DDLA - Double Dense Linear Algebra

DDLA is a CPU double-precision dense linear algebra library written in pure C#, focused on numerical correctness, computational performance, and scalability.

Features

Core Design

• Flexible memory layout: Uses a managed array–backed, freely strided layout with internal optimizations for classic row-major and column-major storage. This makes it easy to interoperate with other array-based linear algebra code.
• Layered architecture: Follows the classic BLAS structure, with a set of pluggable execution kernels as the driver layer, and higher-level matrix algorithms built on top.
• Algorithm-oriented struct type: Algorithmic kernels operate on small, immutable struct views layered beneath the top-level container types. These share the same logical representation while avoiding extra heap allocations and reducing GC pressure.
• SIMD and parallel acceleration: Performance-critical operations make heavy use of System.Numerics.Vector<double> for SIMD vectorization, and top-level BLAS operations are parallelized using the Task Parallel Library (TPL).

Data Structures

• Matrix / MatrixView: Matrix container class and immutable struct supporting row-major, column-major, and arbitrary stride layouts.
• Vector / VectorView: Vector container class and immutable struct with arbitrary stride support.
• MArray: Tensor support (work in progress).

Current Status

Implemented Functionality

BLAS Operations

• Level 1: Vector operations (dot product, scaling, copy, etc.)
• Level 2: Matrix–vector operations (GeMV, GeR, SyMV, etc.)
• Level 3: Matrix–matrix operations (GeMM, SyRk, TrSM, etc.)
• A small number of non-computational helper routines rely on the built-in blis library; all three levels of the standard BLAS interfaces (Level 1–3) have pure managed implementations.

Matrix Decompositions

• LU decomposition: LU decomposition for square matrices, with partial pivoting.
• Cholesky decomposition: Cholesky decomposition for symmetric positive-definite matrices.
• LDLT decomposition: LDLT decomposition for symmetric matrices.
• QR decomposition: QR decomposition based on Householder transformations.
• Symmetric eigenvalue decomposition: Symmetric EVD using QR iteration.
• Singular value decomposition: SVD using QR iteration.

Matrix Transformations

• Householder transformations: Used in QR decomposition and tridiagonalization.
• Tridiagonalization: Tridiagonal reduction for symmetric matrices.
• Bidiagonalization: Bidiagonal reduction for general matrices.

Planned Features

• Faster EVD / symmetric SVD implementations and other advanced linear algebra methods.
• A basic tensor library built on top of the linear algebra core.
• Double-precision complex support, including interoperability between real and complex structures.
• ...

Quick Start

using DDLA.Core;
using DDLA.BLAS.Managed;

// Build a simple 2x2 matrix and a vector, compute y := A * x and print the result.

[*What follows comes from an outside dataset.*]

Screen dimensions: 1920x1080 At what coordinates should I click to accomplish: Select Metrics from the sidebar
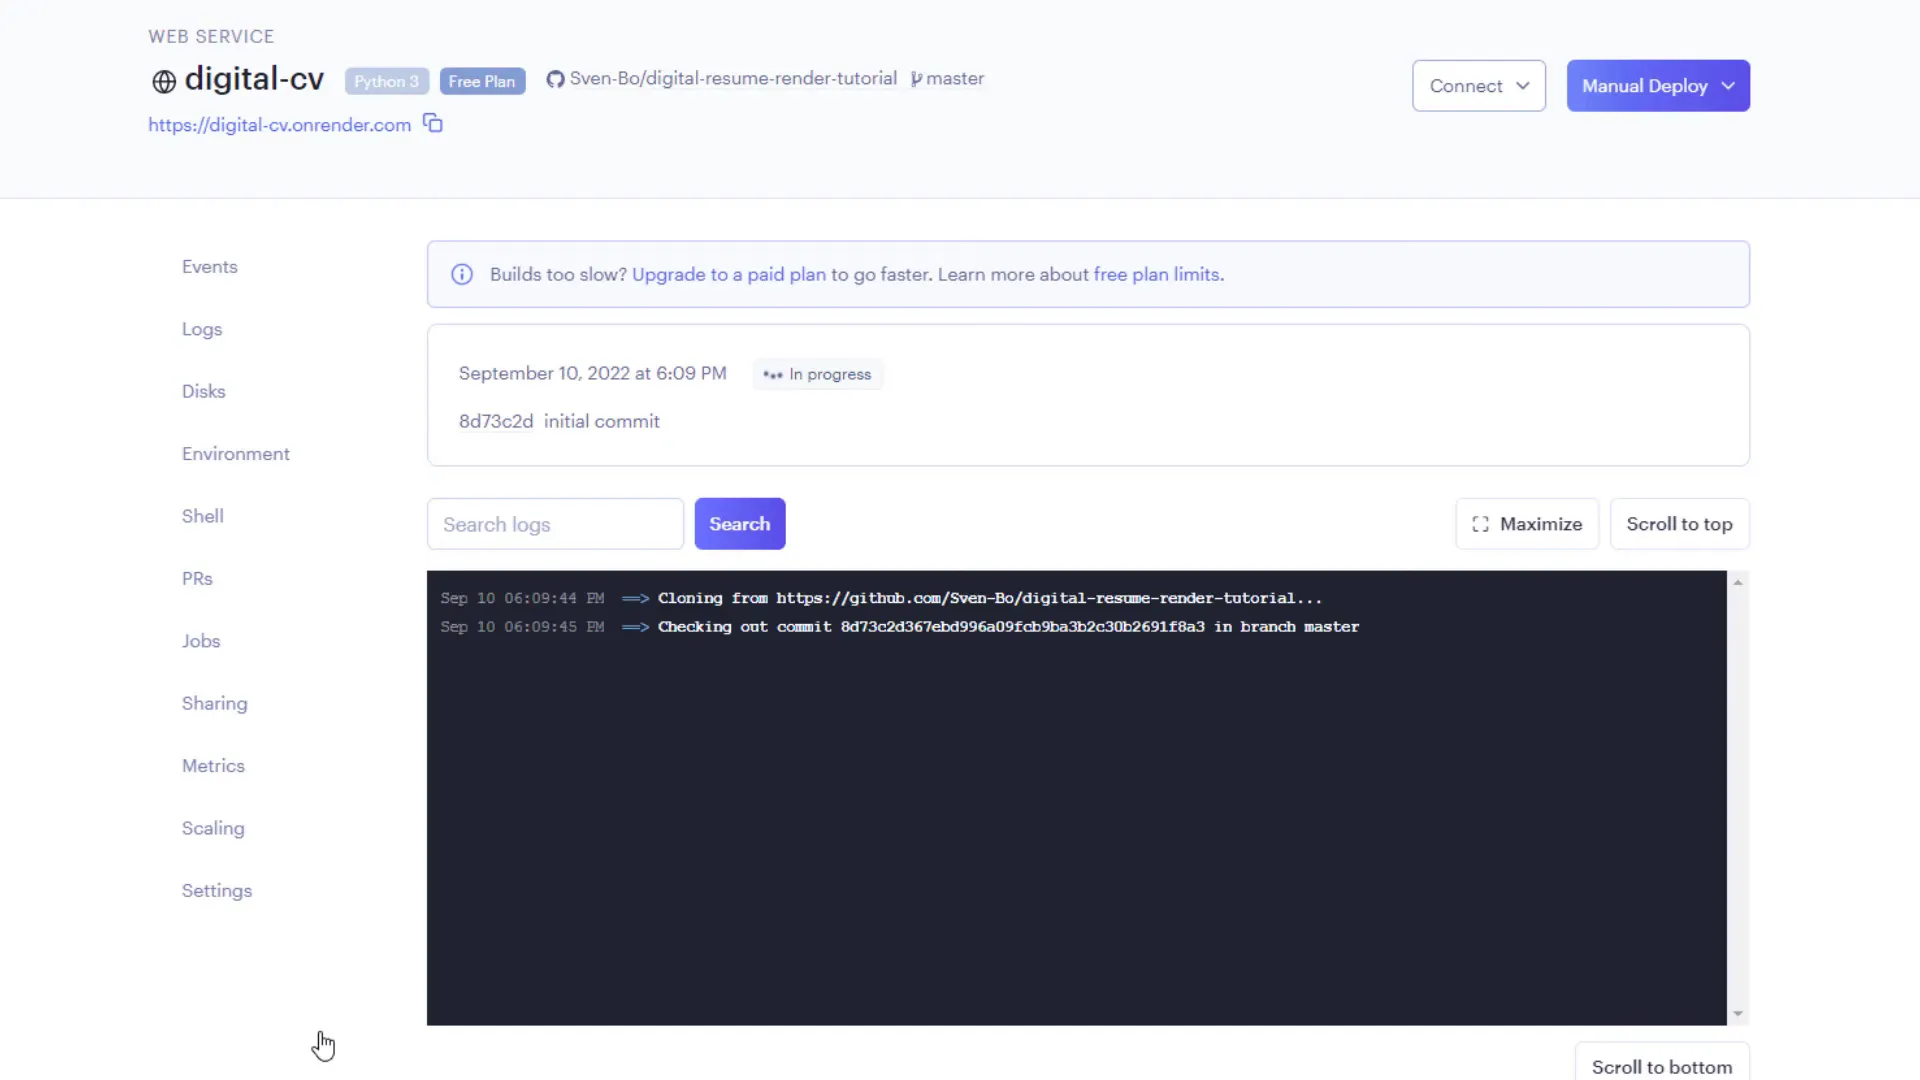click(213, 766)
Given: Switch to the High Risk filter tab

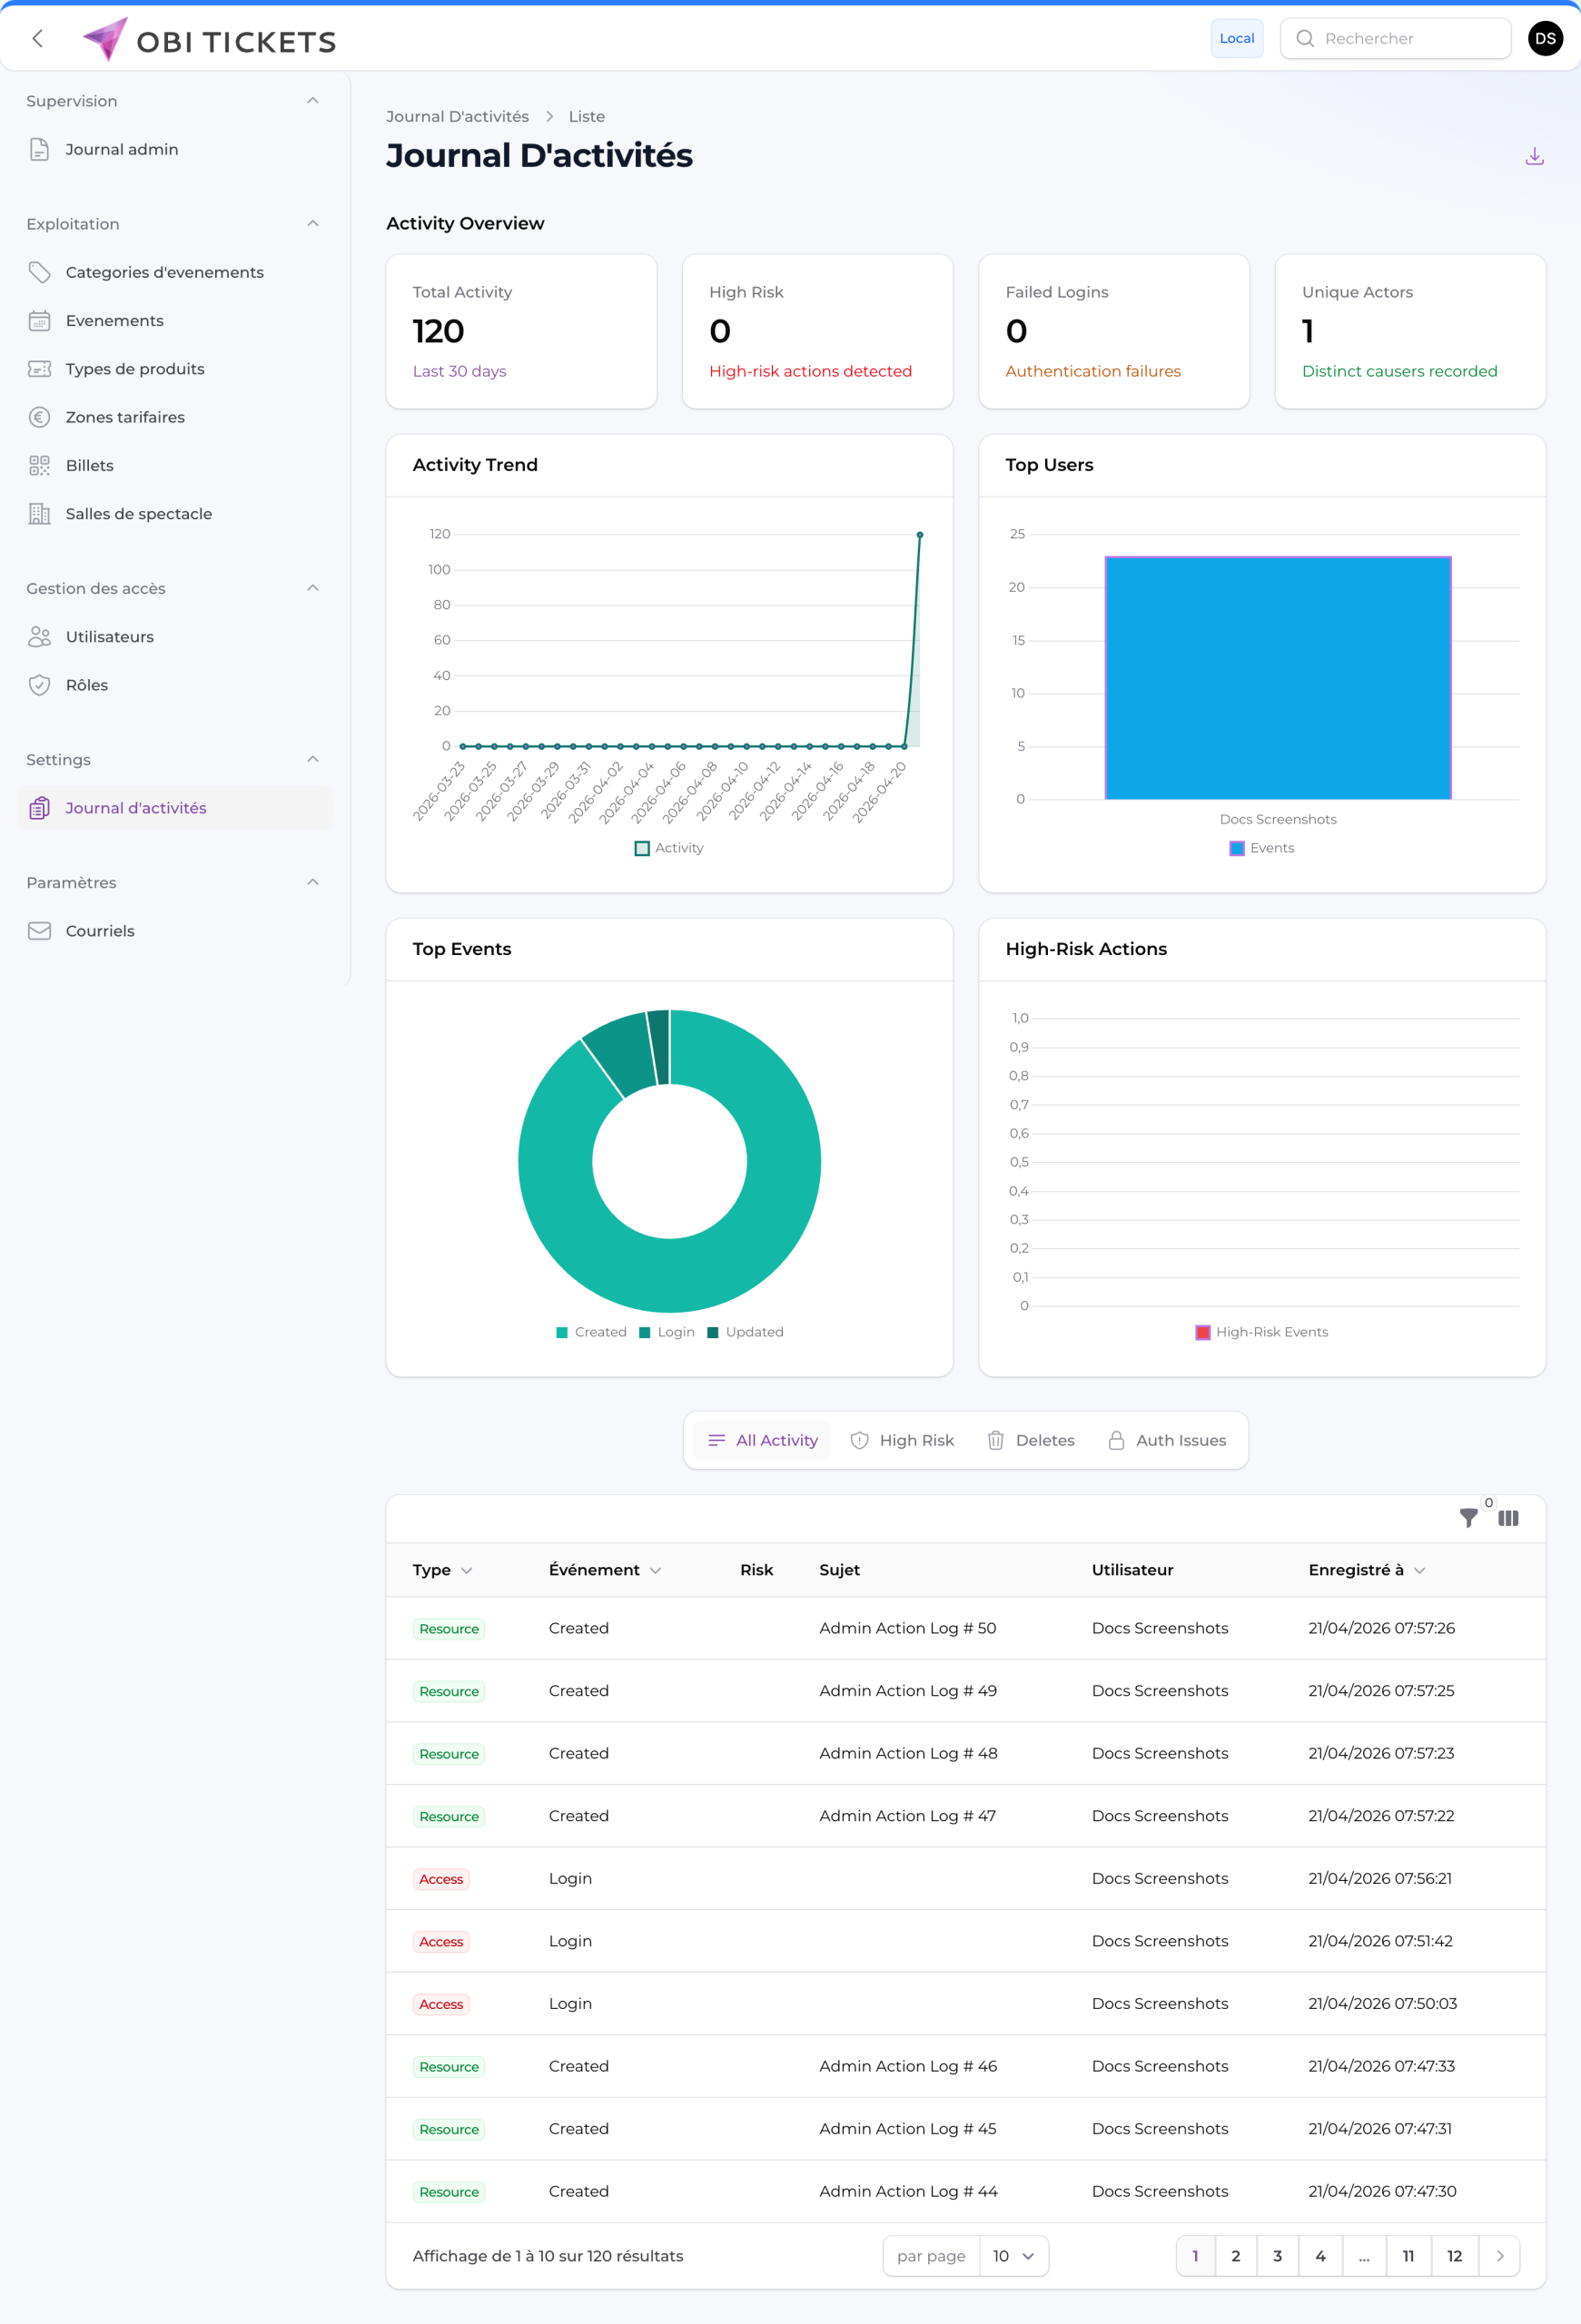Looking at the screenshot, I should pos(902,1439).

// Construct a 2x2 matrix from an array, default row-major layout, equivalent to {{1, 2}, {3, 4}}.
var A = new Matrix([1, 2, 3, 4], 2, 2);
// Construct a length-2 vector filled with ones.
var x = Vector.Create(2, 1);
// Perform the matrix–vector multiply.
var y = A * x;
// Print vector y; 
// output: [3, 7]
Console.WriteLine(y);

Goals and Non-Goals

DDLA originates from my quantum chemistry computing projects, so its primary target is traditional scientific computing rather than machine learning.

Goals

• Pure managed linear algebra
  DDLA aims to be a purely managed linear algebra library. Compared with bindings to highly optimized native libraries, you should expect some performance gap at the extreme high end, which is an intentional and acceptable trade-off.

• Prioritize double-precision real and complex
  Providing equally high-quality implementations for many numeric types adds a lot of complexity. DDLA will first focus on double-precision real types, then extend to double-precision complex. Until mixed real/complex operations are well supported, other numeric types will not be a priority.

• Scalable multithreading
  Multithreading is already enabled in managed BLAS Level-3 routines, but the current implementation is still rough. Improving scalability and scheduling strategies for parallel execution is an ongoing focus.

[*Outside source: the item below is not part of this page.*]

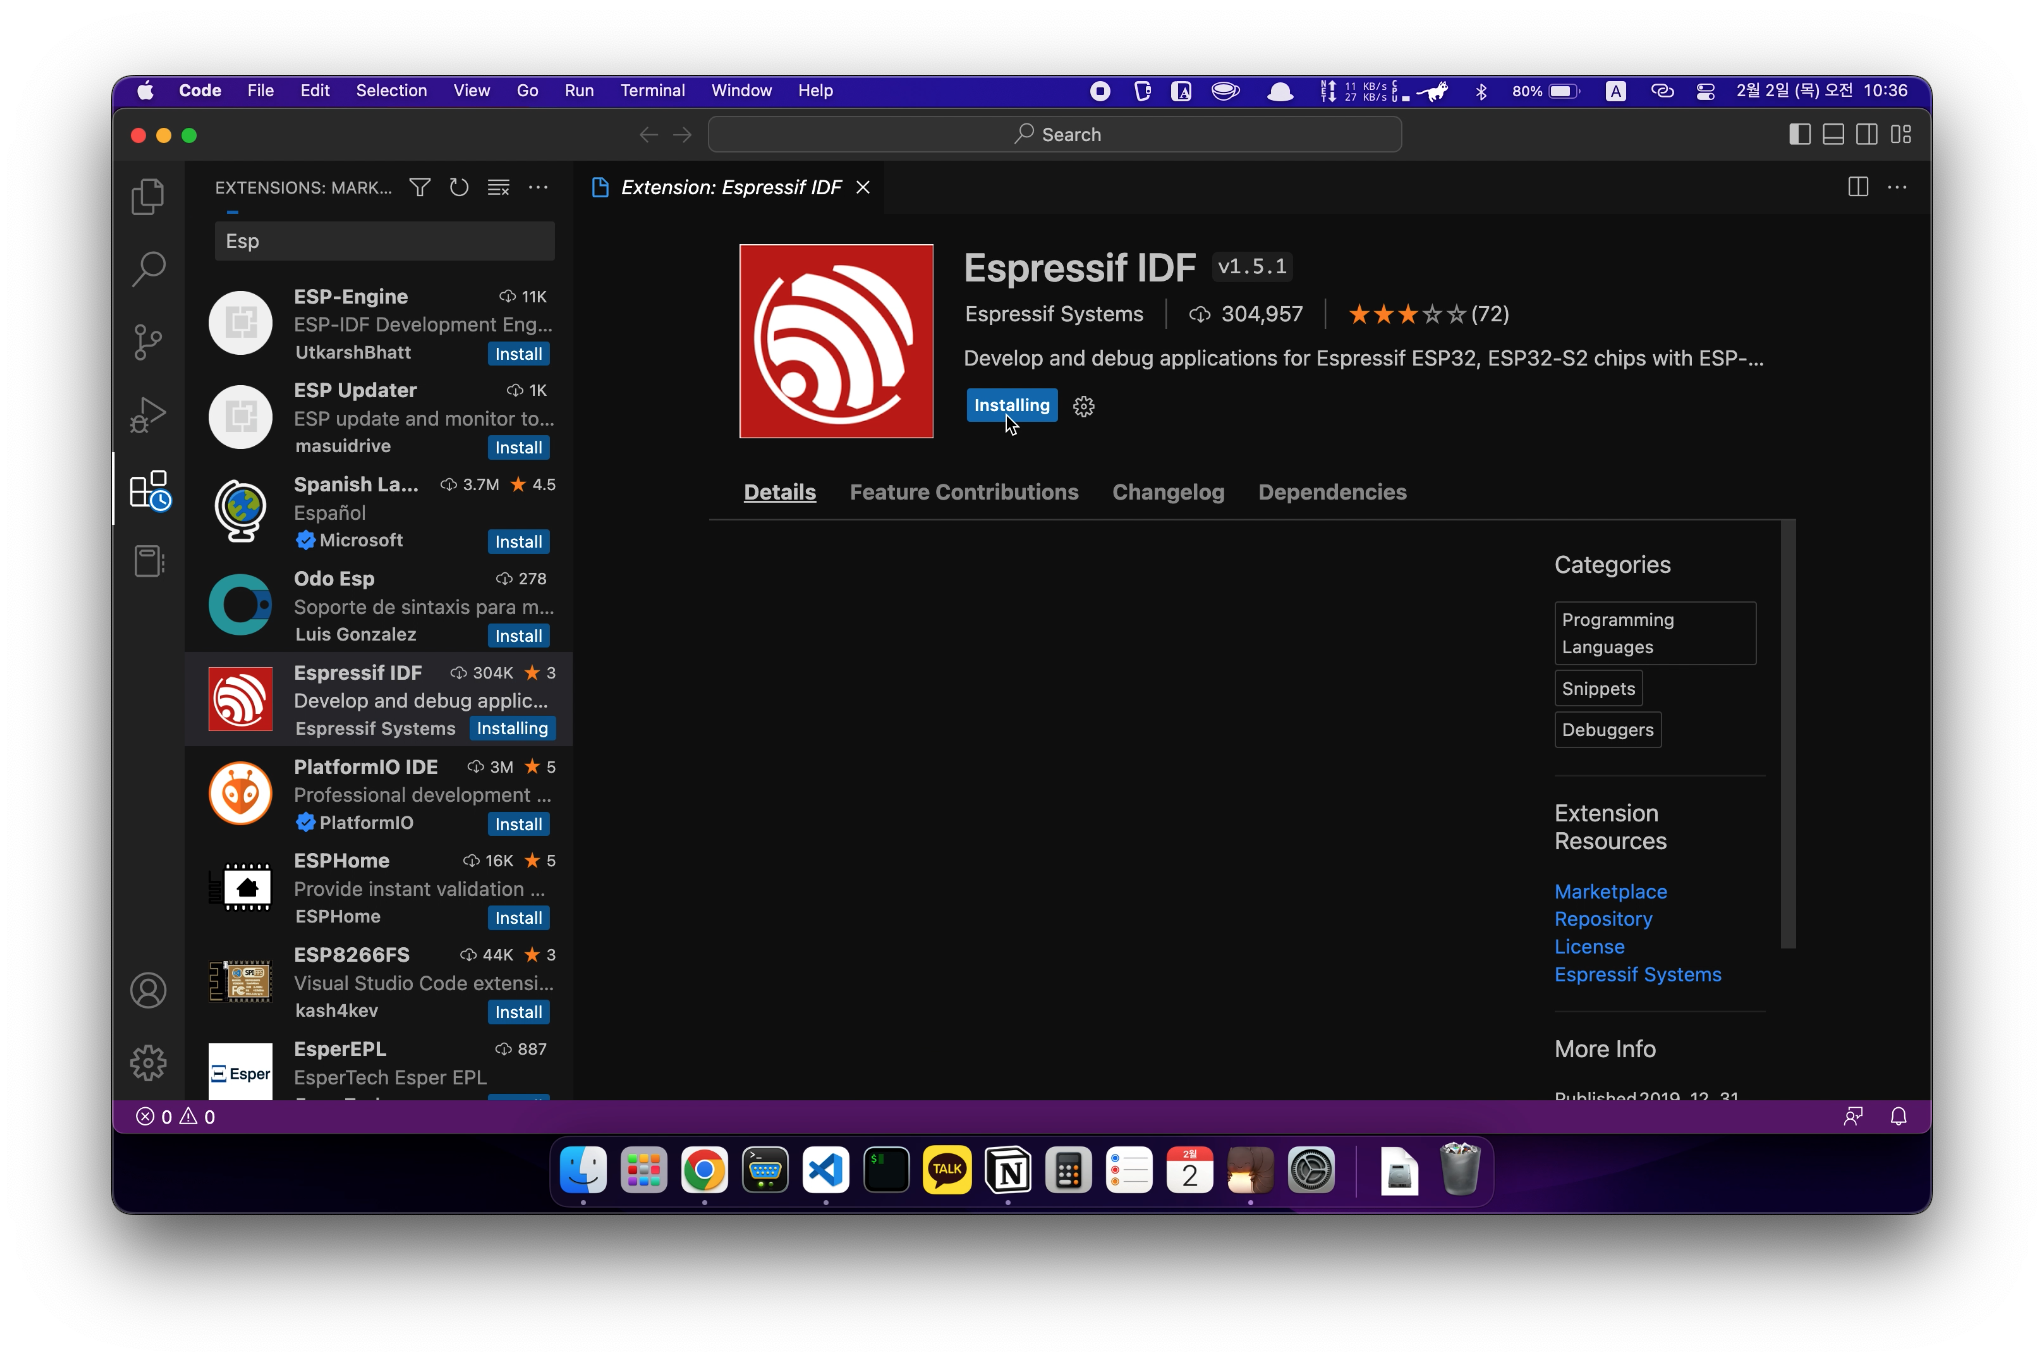Clear extensions search results icon

tap(498, 188)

• Tensor support for scientific computing
  Tensor operations are a major next step, primarily targeting scientific computing workloads (especially electronic structure calculations), rather than deep learning workloads.

Non-Goals / Lower-Priority Directions

• Sparse matrices and lazy containers
  Due to the heavy use of pointer-style arithmetic on managed references, the current internal representation is better suited for dense, explicitly stored matrices. Traditional sparse matrix containers and “compute-on-read” lazy containers are costly to support within this architecture and are not intended to be primary goals.

• Automatic differentiation and general ML frameworks
  While tensor support and some advanced linear algebra routines are planned, DDLA does not plan to implement an automatic differentiation system, nor to provide direct integration with general-purpose machine learning frameworks.

• Short-term GPU support
  GPU support is considered a long-term direction, but there is still substantial CPU-side work to be done first. In the near term, DDLA will not invest heavily in GPU backends.